Michelle Suarez has become the first transgender person to sit in Uruguay's senate, making a pledge to improve the rights of others in the trans community. On Tuesday 10 October, Suarez took her seat for the first time inside the country's upper house, representing the Communist Party.
She has made it her mission to improve the rights of transgender people in the country by increasing protections as well as pushing for a change in the law to allow people to change their legal identities without the need of a judge's approval.
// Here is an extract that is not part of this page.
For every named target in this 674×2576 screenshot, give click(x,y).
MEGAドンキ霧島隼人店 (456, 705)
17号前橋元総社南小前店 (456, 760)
Suarez, 34, said: "Uruguay has evolved, but it's still a discriminatory country." The new senator also plans to bring about new legislation that would require 1% of government jobs to be reserved for transgender people, as well as establishing a pension that could compensate for those that were persecuted during Uruguay's 1973-1985 military dictatorship.
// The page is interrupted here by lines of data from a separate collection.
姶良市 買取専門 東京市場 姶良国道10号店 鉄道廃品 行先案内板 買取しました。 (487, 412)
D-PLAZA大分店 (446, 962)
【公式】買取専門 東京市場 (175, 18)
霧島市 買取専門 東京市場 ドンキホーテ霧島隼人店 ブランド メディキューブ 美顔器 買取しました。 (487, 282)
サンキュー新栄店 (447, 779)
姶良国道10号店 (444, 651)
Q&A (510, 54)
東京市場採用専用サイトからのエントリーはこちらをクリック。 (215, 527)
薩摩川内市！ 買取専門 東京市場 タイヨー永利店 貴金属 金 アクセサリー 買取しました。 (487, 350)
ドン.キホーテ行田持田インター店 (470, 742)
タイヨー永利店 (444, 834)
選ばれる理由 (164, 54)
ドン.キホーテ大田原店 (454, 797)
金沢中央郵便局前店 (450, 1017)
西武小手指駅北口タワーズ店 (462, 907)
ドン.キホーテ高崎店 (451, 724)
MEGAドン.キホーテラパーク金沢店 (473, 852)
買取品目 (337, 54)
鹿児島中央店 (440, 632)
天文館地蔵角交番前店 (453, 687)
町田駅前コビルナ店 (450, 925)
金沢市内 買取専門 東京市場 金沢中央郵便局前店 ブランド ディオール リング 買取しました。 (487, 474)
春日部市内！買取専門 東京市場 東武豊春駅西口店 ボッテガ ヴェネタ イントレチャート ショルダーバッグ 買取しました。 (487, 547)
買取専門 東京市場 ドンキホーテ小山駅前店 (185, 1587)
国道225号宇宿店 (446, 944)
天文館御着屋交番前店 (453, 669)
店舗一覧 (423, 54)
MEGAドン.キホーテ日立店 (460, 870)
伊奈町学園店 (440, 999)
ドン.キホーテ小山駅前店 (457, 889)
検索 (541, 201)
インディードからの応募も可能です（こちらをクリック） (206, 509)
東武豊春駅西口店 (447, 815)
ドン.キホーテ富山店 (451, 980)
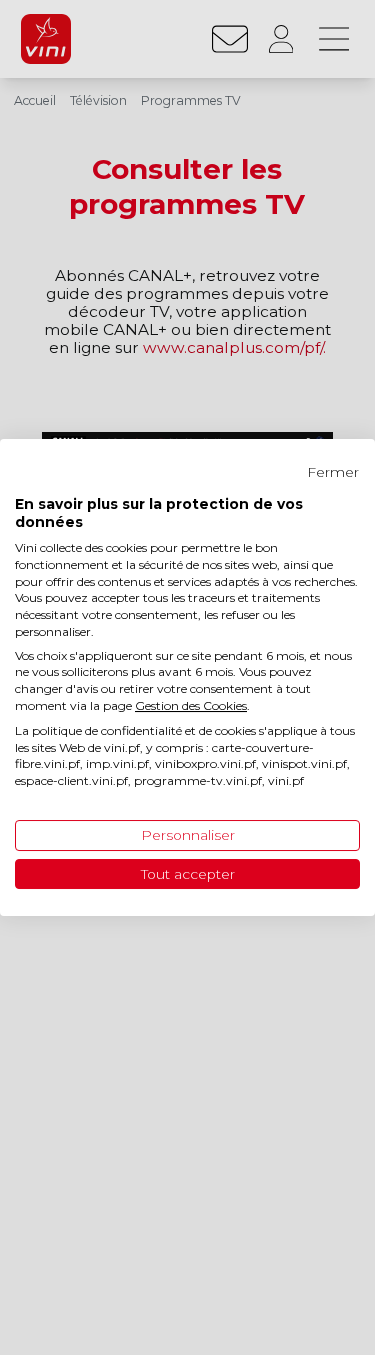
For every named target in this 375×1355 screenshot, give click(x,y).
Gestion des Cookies (191, 705)
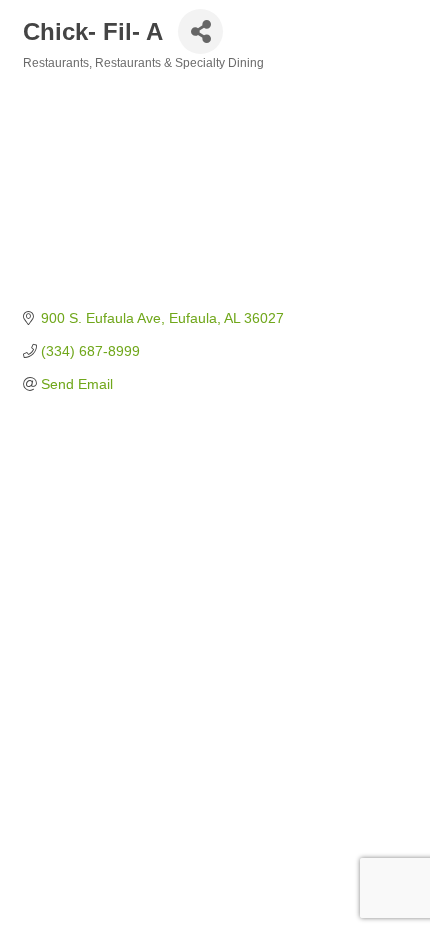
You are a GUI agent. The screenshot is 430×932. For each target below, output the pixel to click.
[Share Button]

Suarez said she knew at the age of 15 that she was a woman living in a man's body and that she has received strong support from her family, but some former classmates and colleagues have shunned her instead.
She went on to become the very first transgender woman to achieve a university law degree in Uruguay, which has a population of 3.4 million people.
Her seat in the senate is the latest in a slow revolution for transgender rights across South America, which has reacted slowly compared to North America.
In 2012, Argentina allowed people to change their legal gender identities without the need for judicial approval or psychiatric checks. And in Chile, the government has been pushing for a wider acceptance of transgender people in the community.